Published in Nacional number 399, 2003-07-08

Autor: Berislav Jelinić

NAPLES PROSECUTOR AGAINST THE TOBACCO MAFIA

Djukanović revealed through wiretapped phonecalls with his lover

Charges have been raised for cigarette smuggling against Montenegrin Premier Milo Djukanovic is the fruit of several years of investigation by the Naples prosecutor's office and wiretapping telephone conversations between Djukanovic and his lover and the Italian mobsters

Montenegrin Premier Milo Djukanović could become the first head of state to be arrested and extradited to the Italian justice system upon the end of his mandate.
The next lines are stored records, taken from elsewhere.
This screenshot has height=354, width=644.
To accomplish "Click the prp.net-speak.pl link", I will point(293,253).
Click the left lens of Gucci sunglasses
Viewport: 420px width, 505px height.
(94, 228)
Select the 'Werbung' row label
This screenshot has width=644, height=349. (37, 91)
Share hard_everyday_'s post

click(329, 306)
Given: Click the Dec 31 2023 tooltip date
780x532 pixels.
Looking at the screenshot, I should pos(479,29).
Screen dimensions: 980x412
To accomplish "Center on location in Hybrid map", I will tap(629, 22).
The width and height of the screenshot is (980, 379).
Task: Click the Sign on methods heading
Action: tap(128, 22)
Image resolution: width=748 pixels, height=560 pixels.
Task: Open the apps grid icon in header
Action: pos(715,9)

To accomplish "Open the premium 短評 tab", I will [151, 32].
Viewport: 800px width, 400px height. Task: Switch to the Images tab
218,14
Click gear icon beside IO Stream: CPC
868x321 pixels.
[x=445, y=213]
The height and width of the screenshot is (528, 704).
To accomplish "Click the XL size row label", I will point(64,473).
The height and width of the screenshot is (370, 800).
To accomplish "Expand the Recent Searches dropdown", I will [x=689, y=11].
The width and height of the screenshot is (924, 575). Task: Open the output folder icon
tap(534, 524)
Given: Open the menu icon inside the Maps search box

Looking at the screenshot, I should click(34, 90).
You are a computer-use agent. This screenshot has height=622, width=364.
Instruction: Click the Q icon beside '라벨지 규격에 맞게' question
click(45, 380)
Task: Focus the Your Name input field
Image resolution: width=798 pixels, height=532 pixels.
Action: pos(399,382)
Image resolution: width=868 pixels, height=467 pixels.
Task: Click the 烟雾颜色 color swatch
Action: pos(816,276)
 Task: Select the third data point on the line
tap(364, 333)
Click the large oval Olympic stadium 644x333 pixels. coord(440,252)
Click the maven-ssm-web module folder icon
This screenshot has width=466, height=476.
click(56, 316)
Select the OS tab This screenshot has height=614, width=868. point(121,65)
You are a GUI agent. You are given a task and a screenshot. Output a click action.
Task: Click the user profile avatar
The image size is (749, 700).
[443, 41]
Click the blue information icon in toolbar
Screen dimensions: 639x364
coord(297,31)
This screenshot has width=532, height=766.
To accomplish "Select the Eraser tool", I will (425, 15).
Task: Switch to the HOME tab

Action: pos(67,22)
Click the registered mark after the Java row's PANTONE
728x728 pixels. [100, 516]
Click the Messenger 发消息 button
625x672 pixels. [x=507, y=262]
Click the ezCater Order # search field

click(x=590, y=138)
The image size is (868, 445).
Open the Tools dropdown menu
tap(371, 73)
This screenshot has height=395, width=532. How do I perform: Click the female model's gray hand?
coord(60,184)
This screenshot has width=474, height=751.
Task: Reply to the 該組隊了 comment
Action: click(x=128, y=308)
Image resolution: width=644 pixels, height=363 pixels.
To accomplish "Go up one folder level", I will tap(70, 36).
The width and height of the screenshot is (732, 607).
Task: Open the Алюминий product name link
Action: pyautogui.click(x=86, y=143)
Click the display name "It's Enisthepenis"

It became clear that such a situation could happen on 30 June 2001. That is when the Italian State Prosecutor in Naples completed the investigation in the case “Organization in the smuggling of foreign tobacco, Articles 416 and 291.” Following the investigation, he raised charged against several individuals, and sought the arrest of Milo Djukanović.

This directly confirms the majority of Nacional’s findings on the Balkan tobacco mafia, after a series of articles since May 2001 on the role of Milo Djukanović in these criminal activities (all articles are available on Nacional’s web site in both Croatian and English at www.nacional.hr/pictures/download/duhanska%20mafija%20HR.doc).

The indictment is made up of 364 pages, and marks Djukanović as the main figure who permitted the mafia to gather together in the international smuggling of cigarettes. Together with Djukanović, the protagonists of this story are Paolo Savino, a close associate of imprisoned Italian mobster Ciro Mazarello, Dušanka Jeknić, representative of the Montenegrin Trade Mission in Milan, Veselin Barović called Vescobar and Branko Vujošević, called Banja, the head of the company MTT (Montenegro Tabak Transit) and a number of members of the Italian mafia organization Camorra.

The first information on the indictment was released early last week. A short agency news brief stated that the Italians had sought the arrest of Milo Djukanović, however, that the investigative judge overruled this request on the grounds that Djukanović, as Premier, enjoys immunity under international law.

“This is very outrageous speculation and this does not even deserve my attention,” stated Milo Djukanović to the request.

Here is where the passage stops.